I’d also note that anime’s appeal goes back further than the 2000’s. My own introduction was Robotech, back in the 80’s. While it was a bastardized version of Macross, with some pretty awful writing (not that Macross’s writing is going to win awards any time soon) and a couple other shows, it was certainly a step above what most western studios were putting on for Saturday Morning cartoons. And that created a lifelong soft spot for anime. Heck, my desktop background is currently a Veritech Fighter. I still love the idea of Robotech, even if I only watch it in my memory through very heavily rose tinted glasses. And I imagine I’m not alone. The show may be different, but I suspect a lot of folks graduated from Disney and Hanna-Barbera cartoons to some type of anime as they got older and that anime was stuck with them.
A large part of it is the target audience.
Like western (or at least, American,) animation is mostly intended for children (Disney animation, Pixar. Paw patrol… looney toons,) or is of one of two genres (dc/marvel superhero’s, or like Family guy, South Park, simpsons.)
A lot of anime is intended for kids, too, don’t get me wrong. But a lot of it is also very much not. You also have a much broader array of genres, as well as a much broader distinctions in style in them.
If I want to read Spider-Man, I would probably post the question “where should I start with Spider-Man?” on something like Lemmy and I’d get a dozen different responses suggesting different comic runs or artists. That alone means I’m not getting the full Spider-Man story.
I can go pick up volume 1 of One Punch Man and know I’m at the beginning of a cohesive story.

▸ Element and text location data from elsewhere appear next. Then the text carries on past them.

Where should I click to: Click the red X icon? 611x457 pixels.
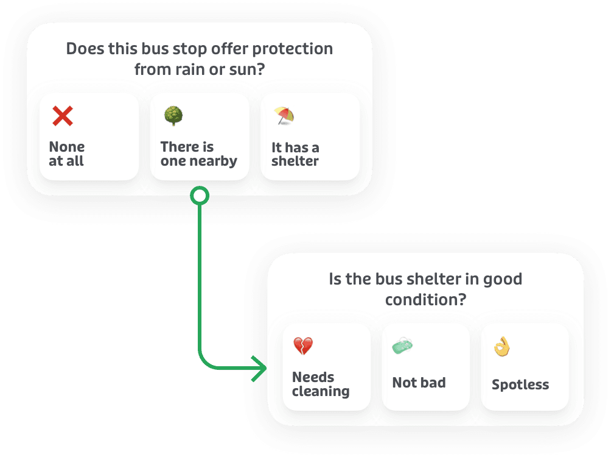pos(62,116)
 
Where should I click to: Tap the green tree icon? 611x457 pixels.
pos(173,116)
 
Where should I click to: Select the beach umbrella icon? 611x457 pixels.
pos(284,115)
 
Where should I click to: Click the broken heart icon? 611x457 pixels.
pos(302,347)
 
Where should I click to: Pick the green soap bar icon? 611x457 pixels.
pos(403,346)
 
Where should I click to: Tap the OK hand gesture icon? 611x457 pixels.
pos(502,347)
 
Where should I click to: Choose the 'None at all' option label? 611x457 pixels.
pos(67,154)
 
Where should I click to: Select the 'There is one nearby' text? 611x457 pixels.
pos(198,154)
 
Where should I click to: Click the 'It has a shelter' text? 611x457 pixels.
pos(295,154)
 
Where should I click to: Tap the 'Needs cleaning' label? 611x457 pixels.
pos(321,384)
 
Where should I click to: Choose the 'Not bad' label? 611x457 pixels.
pos(419,383)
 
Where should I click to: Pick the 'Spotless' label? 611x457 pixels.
pos(520,384)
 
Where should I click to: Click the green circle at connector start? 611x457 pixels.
pos(200,196)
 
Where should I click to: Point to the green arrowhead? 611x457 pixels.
pos(260,369)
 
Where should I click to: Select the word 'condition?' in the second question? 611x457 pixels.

I don’t have any idea really, but one possible contributing element is the speed of delivery. My understanding (possibly incorrectly) is that western comics are more commonly delivered on a one book per month cycle, whereas Manga delivers a lot more content in the same time period. Part of this production time can probably be attributed to coloring time (Western comics color every panel vs Manga printed in mostly black and white).

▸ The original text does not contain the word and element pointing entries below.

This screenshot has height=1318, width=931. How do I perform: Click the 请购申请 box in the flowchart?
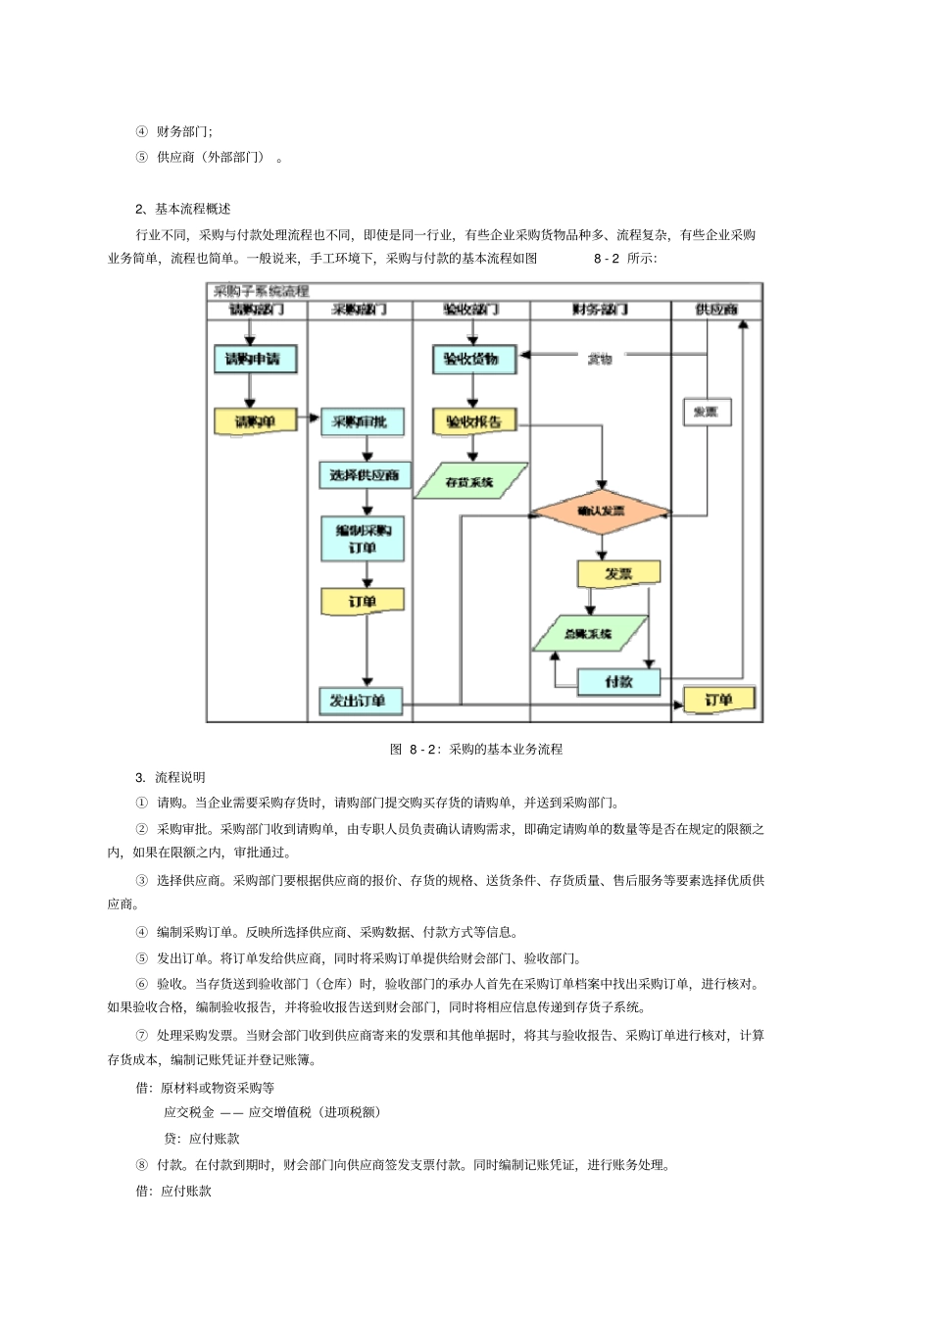point(253,359)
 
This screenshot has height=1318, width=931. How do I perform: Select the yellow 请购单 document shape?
point(254,422)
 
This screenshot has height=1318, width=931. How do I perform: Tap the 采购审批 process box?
point(361,422)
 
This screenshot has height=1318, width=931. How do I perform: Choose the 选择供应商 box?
point(364,475)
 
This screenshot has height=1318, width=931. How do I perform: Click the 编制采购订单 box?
point(363,539)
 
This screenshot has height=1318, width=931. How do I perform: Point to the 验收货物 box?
point(472,359)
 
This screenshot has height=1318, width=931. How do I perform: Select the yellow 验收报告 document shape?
point(473,422)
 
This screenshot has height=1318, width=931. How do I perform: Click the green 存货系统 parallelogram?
point(470,482)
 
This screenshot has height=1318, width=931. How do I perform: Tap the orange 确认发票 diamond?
point(601,512)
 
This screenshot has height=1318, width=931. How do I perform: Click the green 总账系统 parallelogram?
point(589,634)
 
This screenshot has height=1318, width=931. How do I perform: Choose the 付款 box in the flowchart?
point(618,682)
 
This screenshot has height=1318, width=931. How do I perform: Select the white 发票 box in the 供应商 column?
point(707,413)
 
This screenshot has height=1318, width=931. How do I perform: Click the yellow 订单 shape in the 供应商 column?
point(718,700)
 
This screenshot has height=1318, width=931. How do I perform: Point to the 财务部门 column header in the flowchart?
point(600,310)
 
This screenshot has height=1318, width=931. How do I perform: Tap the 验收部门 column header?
point(471,310)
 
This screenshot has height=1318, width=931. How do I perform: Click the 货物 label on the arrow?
point(600,359)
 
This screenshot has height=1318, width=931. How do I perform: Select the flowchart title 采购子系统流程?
point(262,291)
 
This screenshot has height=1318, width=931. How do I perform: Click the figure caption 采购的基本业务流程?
point(506,750)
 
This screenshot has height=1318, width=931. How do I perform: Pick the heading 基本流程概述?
point(192,209)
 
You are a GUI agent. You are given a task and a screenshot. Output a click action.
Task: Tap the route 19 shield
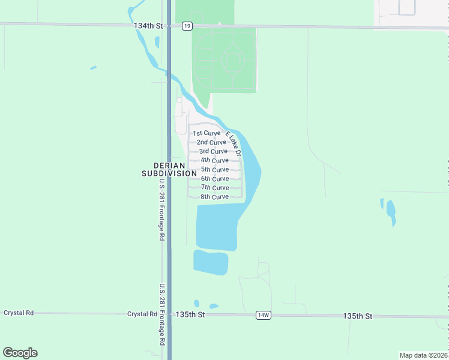(187, 26)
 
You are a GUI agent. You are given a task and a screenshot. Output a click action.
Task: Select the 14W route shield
(263, 315)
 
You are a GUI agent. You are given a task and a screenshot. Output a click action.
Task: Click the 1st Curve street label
(206, 133)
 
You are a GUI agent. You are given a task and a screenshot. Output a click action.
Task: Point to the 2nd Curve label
(211, 142)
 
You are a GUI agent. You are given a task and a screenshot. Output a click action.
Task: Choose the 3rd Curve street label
(213, 151)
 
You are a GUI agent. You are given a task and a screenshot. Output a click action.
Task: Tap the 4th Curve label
(214, 160)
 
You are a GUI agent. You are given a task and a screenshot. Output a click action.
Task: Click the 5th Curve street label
(214, 169)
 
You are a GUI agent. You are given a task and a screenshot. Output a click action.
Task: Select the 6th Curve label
(214, 179)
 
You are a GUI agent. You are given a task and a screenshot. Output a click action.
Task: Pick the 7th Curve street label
(214, 188)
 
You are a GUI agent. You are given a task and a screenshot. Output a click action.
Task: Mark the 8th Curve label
(214, 197)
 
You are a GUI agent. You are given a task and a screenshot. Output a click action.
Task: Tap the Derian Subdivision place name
(169, 169)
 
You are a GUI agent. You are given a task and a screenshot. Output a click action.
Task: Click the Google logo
(20, 353)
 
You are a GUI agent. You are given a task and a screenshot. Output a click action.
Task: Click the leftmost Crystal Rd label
(18, 313)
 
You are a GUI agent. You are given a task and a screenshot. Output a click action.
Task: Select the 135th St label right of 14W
(358, 316)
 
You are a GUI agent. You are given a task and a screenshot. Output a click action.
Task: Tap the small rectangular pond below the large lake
(211, 262)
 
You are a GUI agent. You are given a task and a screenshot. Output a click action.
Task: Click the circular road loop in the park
(232, 61)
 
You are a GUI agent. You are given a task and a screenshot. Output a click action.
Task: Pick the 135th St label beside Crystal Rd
(190, 314)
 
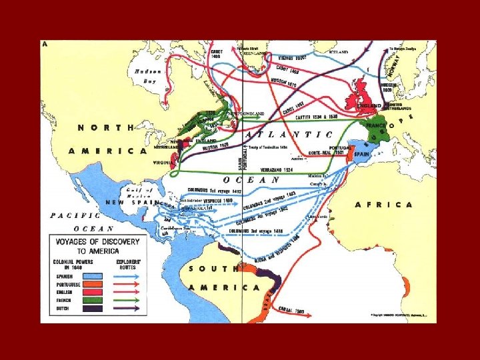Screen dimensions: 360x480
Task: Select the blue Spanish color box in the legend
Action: pos(95,275)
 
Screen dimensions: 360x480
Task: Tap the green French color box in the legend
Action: pos(95,301)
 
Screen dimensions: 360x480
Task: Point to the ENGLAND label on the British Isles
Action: pos(369,106)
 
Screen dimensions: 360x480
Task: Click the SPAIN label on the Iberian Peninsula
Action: pos(361,154)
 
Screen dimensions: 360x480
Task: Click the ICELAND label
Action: pos(339,51)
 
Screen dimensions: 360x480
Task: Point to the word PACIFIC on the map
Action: pos(75,216)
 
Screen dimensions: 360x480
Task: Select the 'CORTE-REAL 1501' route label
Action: pos(327,152)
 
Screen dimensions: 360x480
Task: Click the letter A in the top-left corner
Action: pos(45,44)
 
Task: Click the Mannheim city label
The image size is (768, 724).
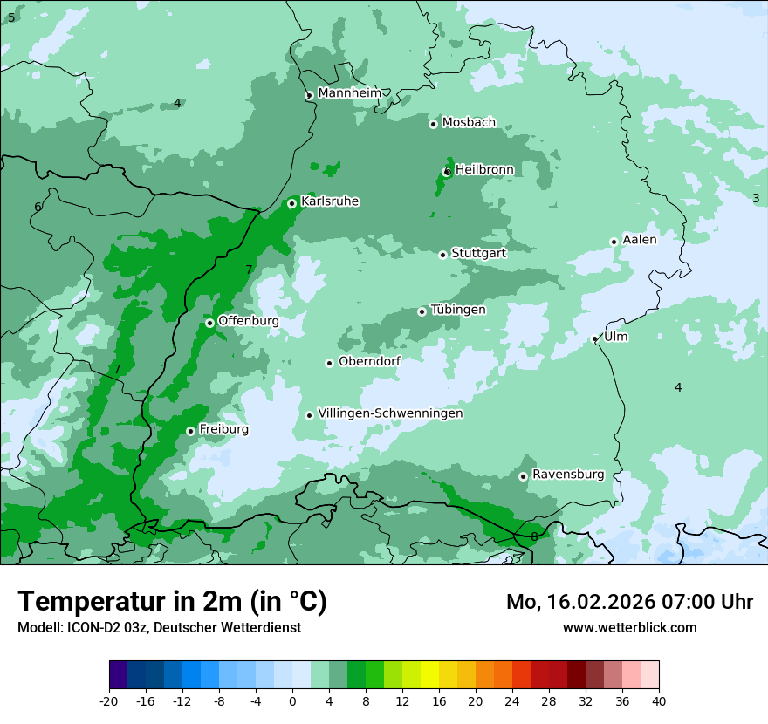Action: (349, 93)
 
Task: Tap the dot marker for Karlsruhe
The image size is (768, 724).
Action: (291, 203)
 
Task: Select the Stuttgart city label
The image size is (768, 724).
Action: (478, 253)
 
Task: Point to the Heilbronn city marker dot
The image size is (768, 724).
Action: (447, 172)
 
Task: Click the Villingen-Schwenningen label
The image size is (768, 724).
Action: (390, 413)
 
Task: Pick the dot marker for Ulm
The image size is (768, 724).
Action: (594, 338)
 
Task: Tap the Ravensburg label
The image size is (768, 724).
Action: (568, 475)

There’s also the accessibility of Manga and anime, having relatively newer characters without the burden of decades of backstory (not accounting for One Piece). Running an anime with (mostly) similar story line helps to bring potential new readers up to speed quickly with Manga, whereas the animated adaptations of western comics often seem to pick specific story arcs of comics, or make up entirely new stories.